• [TASK REQUIREMENTS]
With the pictures left out, write every entry down exactly.
^^^^
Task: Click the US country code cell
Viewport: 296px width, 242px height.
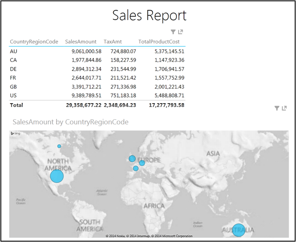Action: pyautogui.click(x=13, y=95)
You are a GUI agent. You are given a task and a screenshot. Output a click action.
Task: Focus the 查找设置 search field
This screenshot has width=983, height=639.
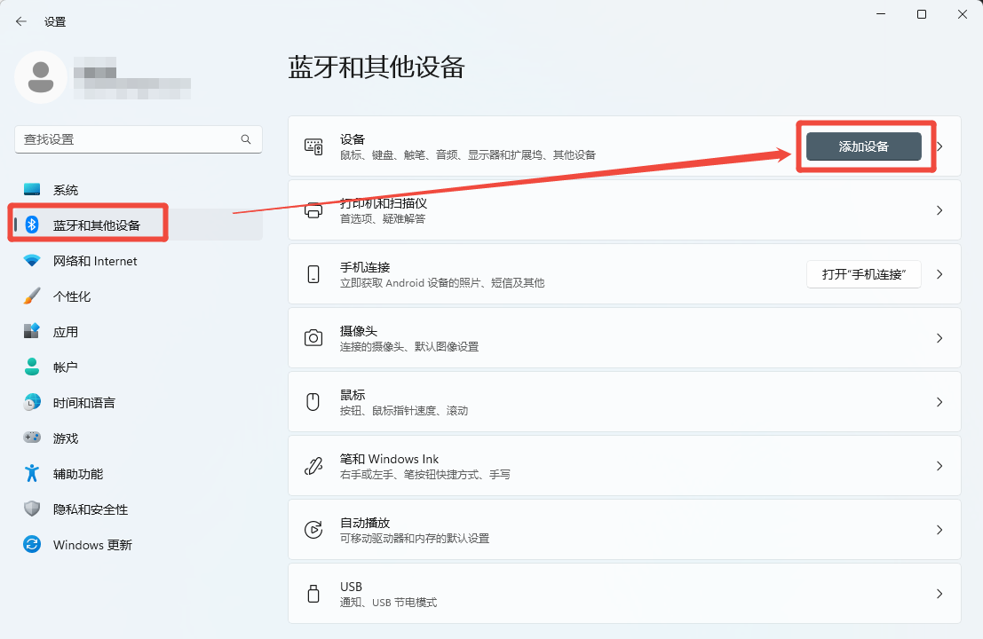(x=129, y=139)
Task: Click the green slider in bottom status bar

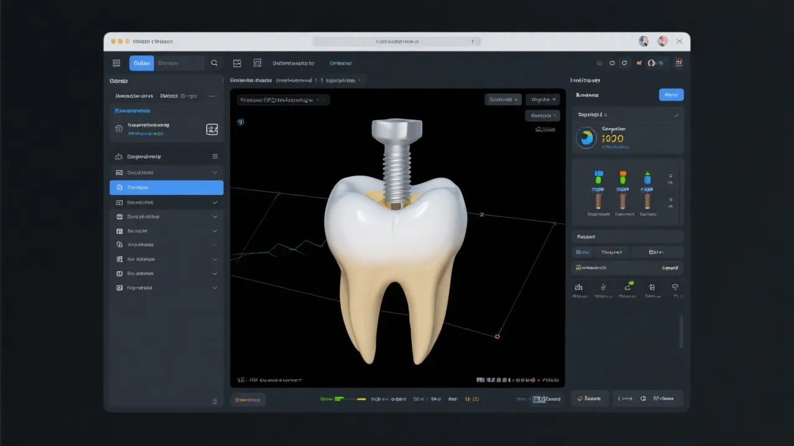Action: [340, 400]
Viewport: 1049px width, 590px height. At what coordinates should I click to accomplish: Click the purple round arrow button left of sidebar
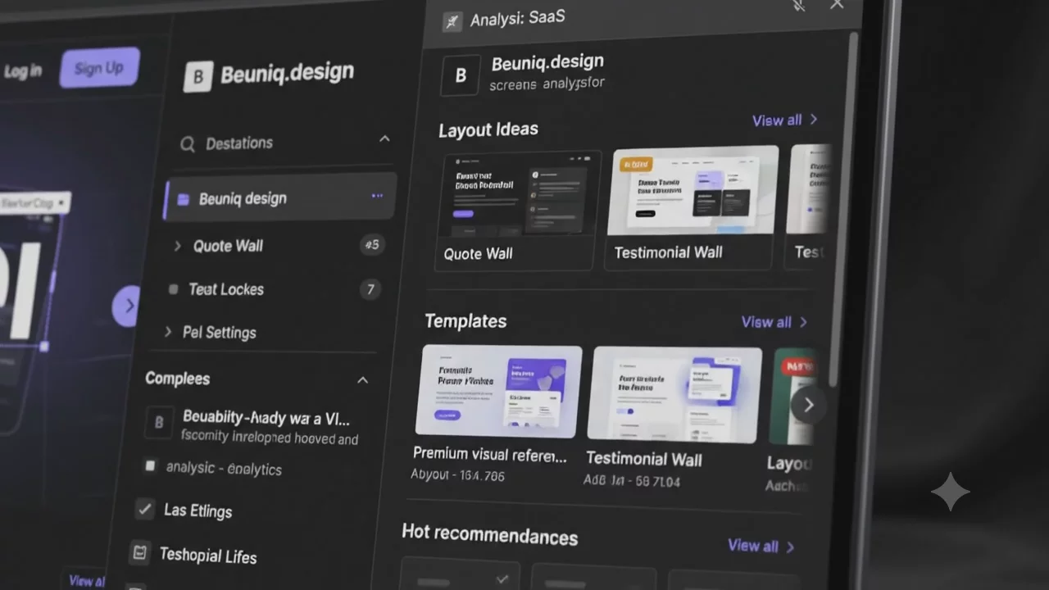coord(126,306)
^^^^
• [RESPONSE TO THIS EXERCISE]
Task: Click the US country code cell
Viewport: 296px width, 242px height.
Action: pyautogui.click(x=13, y=95)
You are a GUI agent. You are given a task and a screenshot. Output a click action.
Task: Focus the 查找设置 search field
This screenshot has width=983, height=639.
(x=129, y=139)
Task: Click the green slider in bottom status bar

Action: [340, 400]
Viewport: 1049px width, 590px height. At what coordinates should I click to accomplish: Click the purple round arrow button left of sidebar
coord(126,306)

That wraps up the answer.